Tuesday, August 26, 2014

Fresh Made Baguette





Fresh Made Baguette

There are not too many things that smell better than fresh bread- especially when it comes from your own oven. Next time you are at the store, take a look at all the ingredients put into their "fresh" bread that they sell you. Then, take a look at how few ingredients and little time are needed to make bread that tastes better and is better for you. This bread has only 5 ingredients necessary to make it. This is a very simple recipe that you could add spices to depending on what you are serving it with that day. 

Trust me- the smell alone makes this bread worth it! 

Fresh Made Baguette

STEP ONE: In a bowl (small), mix your warm water with the sugar and yeast. 


Set is aside for 5 minutes. It will begin to foam on the top. 

STEP TWO: In a large bowl, mix together the flour and salt. Slowly, add the yeast mixture. 



Use a stand mixer with a dough hook and mix until the dough becomes a ball (about 5 minutes). 


STEP THREE: Shape into a baguette. Place it onto a lightly greased cookie sheet. Cover it and let it rise for 30 minutes. (I used saran wrap to cover my dough). 


STEP FOUR: Look how much bigger the dough has become! Remove the cover. Use a serrated knife to make a line down the middle of the baguette. 

STEP FIVE: Preheat oven to 450 degrees. Pour water into a separate cookie sheet/or some kind of pan. Place this pan in the bottom rack of your oven (The steam will help the bread be crisp!) 

STEP SIX: Place the dough onto the top rack and let cook for 13-15 minutes. 


Enjoy with pasta, soup or any other meal! 

Ingredients:

3/4 Cups Warm Water
2 teaspoons dry yeast
1 teaspoon sugar
1 1/2 Cups plus 2 Tablespoons flour
1 teaspoon salt. 

Monday, August 25, 2014

Crockpot Vegetable Noodle Soup



Crockpot Vegetable Noodle Soup

Wyoming has officially decided as of August 24th that summer was finished and fall has arrived. It was 40 degrees this past weekend...brrrr! Along with this cold weather~ comes my desire to make homemade soup! 

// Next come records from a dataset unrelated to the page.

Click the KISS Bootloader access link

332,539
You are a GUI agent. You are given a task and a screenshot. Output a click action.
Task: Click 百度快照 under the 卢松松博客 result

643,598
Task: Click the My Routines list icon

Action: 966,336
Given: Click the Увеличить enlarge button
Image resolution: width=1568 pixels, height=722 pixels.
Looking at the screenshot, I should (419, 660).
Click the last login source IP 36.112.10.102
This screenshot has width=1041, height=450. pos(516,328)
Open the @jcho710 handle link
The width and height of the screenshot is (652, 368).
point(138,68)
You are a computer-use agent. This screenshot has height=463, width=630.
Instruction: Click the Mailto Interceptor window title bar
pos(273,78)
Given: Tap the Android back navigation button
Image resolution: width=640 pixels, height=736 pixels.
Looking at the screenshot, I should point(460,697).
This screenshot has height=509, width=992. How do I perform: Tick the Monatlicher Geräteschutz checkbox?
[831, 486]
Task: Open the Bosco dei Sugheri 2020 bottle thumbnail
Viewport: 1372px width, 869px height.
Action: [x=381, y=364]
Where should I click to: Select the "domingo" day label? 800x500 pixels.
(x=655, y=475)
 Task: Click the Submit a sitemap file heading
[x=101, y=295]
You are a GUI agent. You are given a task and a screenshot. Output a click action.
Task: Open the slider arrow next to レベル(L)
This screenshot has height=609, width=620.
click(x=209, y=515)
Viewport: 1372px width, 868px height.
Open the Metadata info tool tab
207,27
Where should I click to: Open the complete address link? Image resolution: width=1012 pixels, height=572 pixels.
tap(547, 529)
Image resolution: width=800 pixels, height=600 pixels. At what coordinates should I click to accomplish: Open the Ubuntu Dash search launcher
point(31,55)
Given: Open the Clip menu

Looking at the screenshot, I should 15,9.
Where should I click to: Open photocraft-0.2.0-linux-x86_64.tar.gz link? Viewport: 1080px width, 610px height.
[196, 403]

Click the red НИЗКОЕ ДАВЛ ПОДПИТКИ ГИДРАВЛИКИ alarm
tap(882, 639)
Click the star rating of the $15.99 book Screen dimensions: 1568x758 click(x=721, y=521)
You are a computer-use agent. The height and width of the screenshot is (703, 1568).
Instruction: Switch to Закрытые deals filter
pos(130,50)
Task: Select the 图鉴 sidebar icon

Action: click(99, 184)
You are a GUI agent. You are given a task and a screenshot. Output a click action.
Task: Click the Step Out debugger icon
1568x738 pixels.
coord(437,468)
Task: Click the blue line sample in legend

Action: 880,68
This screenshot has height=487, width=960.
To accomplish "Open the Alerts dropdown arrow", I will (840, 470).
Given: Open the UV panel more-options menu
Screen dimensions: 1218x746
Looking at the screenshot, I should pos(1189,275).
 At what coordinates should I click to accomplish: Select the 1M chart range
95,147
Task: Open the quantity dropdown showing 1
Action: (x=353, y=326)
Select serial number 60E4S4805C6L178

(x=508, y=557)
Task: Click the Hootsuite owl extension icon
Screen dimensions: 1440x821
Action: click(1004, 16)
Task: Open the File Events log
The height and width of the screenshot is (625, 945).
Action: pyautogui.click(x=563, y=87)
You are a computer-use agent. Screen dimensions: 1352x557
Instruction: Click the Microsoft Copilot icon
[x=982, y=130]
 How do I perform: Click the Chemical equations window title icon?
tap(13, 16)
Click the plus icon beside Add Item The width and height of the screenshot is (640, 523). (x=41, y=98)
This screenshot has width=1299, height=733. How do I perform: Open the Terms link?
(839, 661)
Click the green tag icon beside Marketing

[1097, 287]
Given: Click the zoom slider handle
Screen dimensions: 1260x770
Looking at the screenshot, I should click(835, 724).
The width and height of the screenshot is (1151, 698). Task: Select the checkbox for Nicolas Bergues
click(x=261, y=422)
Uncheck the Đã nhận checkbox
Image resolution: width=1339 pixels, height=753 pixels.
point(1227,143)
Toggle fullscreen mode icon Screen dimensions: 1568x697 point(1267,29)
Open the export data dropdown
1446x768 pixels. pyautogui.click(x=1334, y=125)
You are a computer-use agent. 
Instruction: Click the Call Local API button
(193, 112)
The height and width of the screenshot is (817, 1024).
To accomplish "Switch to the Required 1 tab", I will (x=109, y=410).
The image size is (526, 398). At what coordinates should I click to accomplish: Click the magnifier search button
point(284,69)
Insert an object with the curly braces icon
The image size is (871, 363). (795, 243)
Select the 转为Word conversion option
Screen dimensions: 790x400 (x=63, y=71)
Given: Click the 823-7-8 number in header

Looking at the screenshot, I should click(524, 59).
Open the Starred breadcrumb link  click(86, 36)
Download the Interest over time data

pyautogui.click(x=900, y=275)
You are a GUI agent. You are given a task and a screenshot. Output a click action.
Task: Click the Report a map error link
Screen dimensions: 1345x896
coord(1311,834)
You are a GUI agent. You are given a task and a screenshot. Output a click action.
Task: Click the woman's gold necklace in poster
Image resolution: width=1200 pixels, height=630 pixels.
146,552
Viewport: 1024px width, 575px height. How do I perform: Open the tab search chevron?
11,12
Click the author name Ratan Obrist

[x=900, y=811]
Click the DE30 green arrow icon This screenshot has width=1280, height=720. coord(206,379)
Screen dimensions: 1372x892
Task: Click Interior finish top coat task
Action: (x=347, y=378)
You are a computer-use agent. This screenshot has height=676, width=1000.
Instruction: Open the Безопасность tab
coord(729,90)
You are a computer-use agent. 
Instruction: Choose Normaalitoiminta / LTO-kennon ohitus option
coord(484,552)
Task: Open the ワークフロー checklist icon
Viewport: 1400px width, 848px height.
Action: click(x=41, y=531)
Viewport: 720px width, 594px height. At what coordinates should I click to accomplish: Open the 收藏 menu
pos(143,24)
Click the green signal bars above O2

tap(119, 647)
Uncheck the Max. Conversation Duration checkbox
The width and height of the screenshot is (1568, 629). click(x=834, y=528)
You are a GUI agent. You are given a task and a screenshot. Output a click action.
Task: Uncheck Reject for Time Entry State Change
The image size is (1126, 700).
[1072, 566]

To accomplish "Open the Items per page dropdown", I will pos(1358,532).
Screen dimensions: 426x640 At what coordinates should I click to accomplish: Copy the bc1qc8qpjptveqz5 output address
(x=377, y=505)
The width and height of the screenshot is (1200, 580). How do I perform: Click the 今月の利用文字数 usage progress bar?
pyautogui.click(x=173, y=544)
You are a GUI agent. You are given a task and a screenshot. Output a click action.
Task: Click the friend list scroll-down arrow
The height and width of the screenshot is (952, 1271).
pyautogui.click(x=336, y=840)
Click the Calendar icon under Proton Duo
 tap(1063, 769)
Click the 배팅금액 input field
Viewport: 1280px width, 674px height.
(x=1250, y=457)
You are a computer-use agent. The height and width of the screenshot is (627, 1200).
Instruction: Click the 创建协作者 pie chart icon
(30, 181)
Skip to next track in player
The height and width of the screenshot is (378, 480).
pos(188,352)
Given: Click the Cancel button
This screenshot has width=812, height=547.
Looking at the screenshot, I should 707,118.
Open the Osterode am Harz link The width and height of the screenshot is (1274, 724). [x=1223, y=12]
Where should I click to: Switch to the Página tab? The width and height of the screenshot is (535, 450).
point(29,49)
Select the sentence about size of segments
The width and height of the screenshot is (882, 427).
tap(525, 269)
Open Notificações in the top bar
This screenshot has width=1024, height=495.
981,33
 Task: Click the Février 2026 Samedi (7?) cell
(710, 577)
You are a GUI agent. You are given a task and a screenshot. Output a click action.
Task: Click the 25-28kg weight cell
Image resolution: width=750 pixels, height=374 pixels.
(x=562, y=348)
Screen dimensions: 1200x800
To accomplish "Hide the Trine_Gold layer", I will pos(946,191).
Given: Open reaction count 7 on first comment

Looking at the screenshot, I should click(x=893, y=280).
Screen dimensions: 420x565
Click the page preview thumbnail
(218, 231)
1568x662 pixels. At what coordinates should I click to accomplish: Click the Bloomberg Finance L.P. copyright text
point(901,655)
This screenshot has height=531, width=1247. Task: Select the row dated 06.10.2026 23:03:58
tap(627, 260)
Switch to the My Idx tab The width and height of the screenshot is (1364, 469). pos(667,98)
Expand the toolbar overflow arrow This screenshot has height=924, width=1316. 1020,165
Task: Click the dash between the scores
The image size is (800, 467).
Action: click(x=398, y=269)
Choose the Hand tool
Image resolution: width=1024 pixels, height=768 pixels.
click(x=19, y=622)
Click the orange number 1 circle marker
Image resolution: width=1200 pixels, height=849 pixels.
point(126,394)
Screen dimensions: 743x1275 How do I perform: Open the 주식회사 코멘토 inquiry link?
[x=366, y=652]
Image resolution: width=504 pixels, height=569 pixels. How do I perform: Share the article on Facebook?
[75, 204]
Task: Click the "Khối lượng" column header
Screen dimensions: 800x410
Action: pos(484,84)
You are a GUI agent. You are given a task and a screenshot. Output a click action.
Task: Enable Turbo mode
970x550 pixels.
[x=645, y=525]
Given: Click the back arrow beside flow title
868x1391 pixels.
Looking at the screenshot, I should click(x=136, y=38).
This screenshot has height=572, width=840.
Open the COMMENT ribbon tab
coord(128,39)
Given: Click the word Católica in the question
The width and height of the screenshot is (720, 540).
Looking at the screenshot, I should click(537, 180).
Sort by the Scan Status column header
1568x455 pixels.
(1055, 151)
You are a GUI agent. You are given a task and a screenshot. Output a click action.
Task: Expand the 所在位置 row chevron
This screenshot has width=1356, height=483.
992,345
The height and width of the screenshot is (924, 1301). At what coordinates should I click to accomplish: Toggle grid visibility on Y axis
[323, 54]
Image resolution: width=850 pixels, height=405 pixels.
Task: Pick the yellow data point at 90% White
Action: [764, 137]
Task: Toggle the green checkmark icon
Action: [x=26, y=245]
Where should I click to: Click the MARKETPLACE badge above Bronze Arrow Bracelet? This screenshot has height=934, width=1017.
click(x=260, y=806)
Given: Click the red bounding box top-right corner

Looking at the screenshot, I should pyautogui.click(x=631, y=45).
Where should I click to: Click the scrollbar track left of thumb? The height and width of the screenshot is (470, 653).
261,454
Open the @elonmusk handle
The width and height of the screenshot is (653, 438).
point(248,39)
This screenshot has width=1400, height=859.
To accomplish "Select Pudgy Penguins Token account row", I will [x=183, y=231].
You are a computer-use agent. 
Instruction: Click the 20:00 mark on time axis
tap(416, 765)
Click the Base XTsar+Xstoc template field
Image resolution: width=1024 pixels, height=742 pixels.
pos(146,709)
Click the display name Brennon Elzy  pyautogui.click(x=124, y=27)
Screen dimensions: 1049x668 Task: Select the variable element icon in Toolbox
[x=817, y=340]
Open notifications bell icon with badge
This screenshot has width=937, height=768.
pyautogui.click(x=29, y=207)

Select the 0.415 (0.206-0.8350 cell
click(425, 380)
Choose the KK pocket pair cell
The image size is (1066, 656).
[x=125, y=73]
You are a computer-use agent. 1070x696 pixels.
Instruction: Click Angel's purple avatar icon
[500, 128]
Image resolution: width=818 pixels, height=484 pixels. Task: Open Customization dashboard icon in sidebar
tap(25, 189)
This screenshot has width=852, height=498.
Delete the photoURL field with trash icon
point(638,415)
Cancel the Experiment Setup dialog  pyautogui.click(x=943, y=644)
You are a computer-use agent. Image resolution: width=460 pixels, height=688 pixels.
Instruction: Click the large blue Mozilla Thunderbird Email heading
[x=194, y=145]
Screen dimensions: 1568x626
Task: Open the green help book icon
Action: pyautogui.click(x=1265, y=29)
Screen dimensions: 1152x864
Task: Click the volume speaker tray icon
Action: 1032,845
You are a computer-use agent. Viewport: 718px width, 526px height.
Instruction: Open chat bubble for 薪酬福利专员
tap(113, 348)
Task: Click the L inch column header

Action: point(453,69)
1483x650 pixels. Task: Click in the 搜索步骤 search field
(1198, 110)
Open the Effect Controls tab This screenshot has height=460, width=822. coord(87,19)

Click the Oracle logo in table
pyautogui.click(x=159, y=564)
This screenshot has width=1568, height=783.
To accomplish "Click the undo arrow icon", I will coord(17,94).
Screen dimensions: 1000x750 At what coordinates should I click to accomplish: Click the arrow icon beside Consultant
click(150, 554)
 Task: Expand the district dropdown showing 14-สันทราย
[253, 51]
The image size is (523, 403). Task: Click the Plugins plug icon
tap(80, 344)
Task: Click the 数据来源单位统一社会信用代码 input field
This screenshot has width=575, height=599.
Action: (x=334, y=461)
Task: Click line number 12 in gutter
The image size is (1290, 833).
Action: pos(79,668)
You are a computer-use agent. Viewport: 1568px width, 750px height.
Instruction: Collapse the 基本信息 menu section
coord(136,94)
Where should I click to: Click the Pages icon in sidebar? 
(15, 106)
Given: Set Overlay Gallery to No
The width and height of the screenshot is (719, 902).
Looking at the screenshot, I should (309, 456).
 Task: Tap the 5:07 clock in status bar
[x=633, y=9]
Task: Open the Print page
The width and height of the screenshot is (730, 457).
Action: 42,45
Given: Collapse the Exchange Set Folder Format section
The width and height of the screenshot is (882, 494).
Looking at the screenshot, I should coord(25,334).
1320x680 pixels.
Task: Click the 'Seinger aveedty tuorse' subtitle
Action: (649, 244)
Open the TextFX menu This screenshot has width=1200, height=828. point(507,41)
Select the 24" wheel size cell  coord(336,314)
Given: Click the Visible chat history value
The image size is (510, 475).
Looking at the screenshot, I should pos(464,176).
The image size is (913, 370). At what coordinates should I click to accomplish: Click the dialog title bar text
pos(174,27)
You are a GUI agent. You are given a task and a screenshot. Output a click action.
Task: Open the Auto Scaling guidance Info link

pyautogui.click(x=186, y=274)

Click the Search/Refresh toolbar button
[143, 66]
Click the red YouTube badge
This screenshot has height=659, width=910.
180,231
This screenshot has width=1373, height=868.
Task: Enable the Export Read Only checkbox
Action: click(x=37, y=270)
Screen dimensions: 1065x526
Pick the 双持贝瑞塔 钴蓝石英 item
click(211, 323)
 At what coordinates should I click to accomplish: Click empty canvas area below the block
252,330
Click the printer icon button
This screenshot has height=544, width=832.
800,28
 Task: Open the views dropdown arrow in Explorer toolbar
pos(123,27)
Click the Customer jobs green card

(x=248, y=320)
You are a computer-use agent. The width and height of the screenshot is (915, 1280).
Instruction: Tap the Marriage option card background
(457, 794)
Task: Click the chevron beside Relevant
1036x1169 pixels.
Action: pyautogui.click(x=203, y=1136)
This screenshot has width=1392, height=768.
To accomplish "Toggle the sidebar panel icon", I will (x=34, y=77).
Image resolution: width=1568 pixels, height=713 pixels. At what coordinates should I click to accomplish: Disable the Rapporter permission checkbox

Our local Farmer's Market braved the chilly weather and set up shop. One stand was selling fresh carrots that were just calling out to be made into a soup! I bought a dozen and decided to craft a soup around them. And because weekends are always so hectic, I decided to plan one that could easily be made in your crockpot. 

I am a lover of the crockpot/slow cookers. You can throw in your ingredients in the morning, turn it on and your house smells wonderful by the time you walk into the door at night. I joke that a slow cooker can make anyone into a gourmet chef. I use my parent's old crockpot. It was given to them as a wedding gift, and it still works like new! 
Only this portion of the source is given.